The problem arises when a given file has more extension headers than
there are header buffers in the file system cache at the time.  The
number of file header buffers in the file system cache is controlled
by the sysgen parameter ACP_HDRCACHE.  The  number of file header buffers
available at any given time is determined by how many processes are
trying to use how many buffers at the same time.  For example, if two
processes are simultaneously accessing two different files with 10
extension headers each, they could make use of 20 buffers from the
file header pool (ACP_HDRCACHE) if available.  If only 10 buffers
were in that pool, they are supposed to toss out some of the buffers
they use while they traipse through the extension headers accessing
it.  Alas, alack, when that happens they go awry, and cause strange
things to happen, some of which you have observed, I suspect.

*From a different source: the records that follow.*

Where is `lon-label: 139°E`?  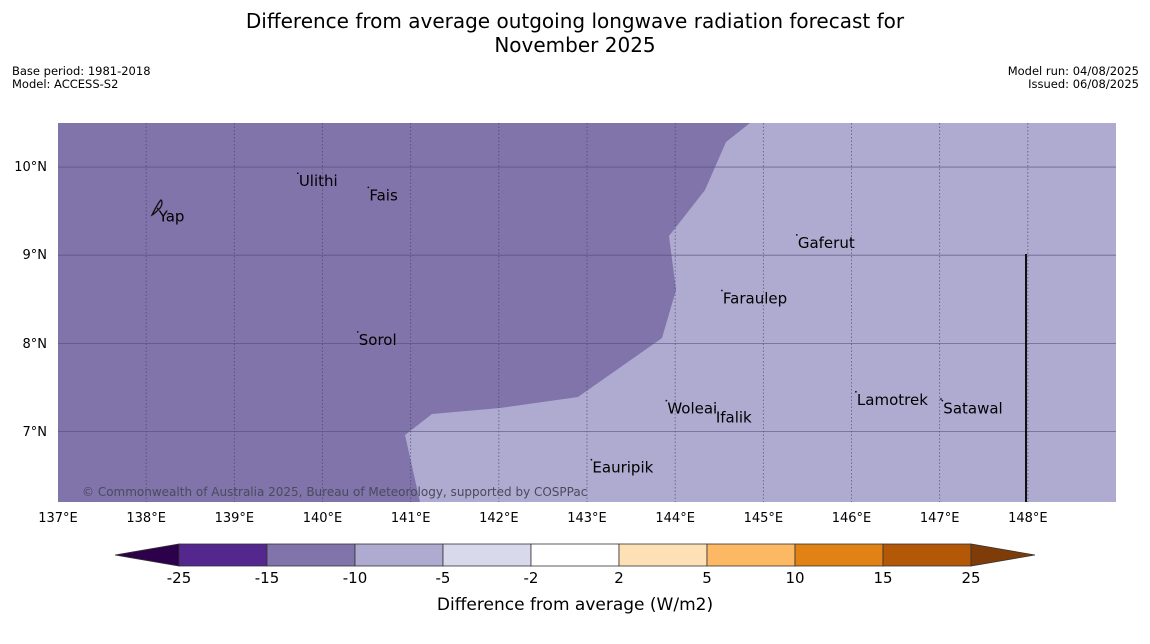 lon-label: 139°E is located at coordinates (235, 518).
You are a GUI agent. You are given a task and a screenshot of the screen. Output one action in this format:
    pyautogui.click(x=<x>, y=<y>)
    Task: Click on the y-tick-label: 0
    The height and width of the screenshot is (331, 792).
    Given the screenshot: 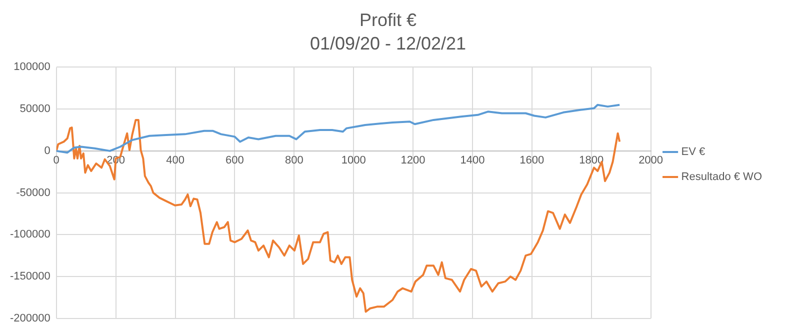 What is the action you would take?
    pyautogui.click(x=47, y=150)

You've probably already guessed that the workaround is to give the
file system lots of file header buffers so that it doesn't get into
trouble.  You can discover how many headers a file has by doing a

$ DUMP/HEADER file

and counting how many headers go by before data starts coming out.
Then multiply by at least 2 or 3 to get a reasonable size for
ACP_HDRCACHE.

The last thing to note is that as of VMS V4, file system buffers are
allocated from paged pool, so it needs to be sized appropriately.
Assuming all disks use the default system disk cache, add up
ACP_MAPCACHE, ACP_DIRCACHE, ACP_HDRCACHE, and ACP_DINDXCACHE, all in
blocks, add about  10 percent for cache overhead, and multiply by 512
to get the number of bytes of paged pool it will use.  AUTOGEN should
know how to do this if you use it to modify the parameters.

Given that you say the problem is reproducible, I suspect you have
gotten a reduced cache size.  When the requested amount of paged
pool for the buffers (ACP_xxx + etc) is not available, the volume will be
mounted instead with a minimal cache with only 14 buffers total (6 of that
headers).  There is usually enough pool for that.  If this occurs as
the result of specifying a new cache using the /PROCESSOR=UNIQUE qualifier,
you will get a REDCACHE (volume mounted with reduced cache) warning from
mount.  I don't believe you get any message if this happens while
mounting the system disk (and allocating the default file system cache)
however.  The way to know for sure is to do a

$ SHOW DEVICE /FULL

and in the lower right hand corner is a line to the effect "Maximum
buffers in FCP cache" - if the value is 14, that is what happened.

I hope this helps you get around the problem, and maybe help others
avoid it.  This is not a formal commitment, but the fix for this
should be in V4.2.

Christian Saether - VMS V4 distributed file system project leader/developer.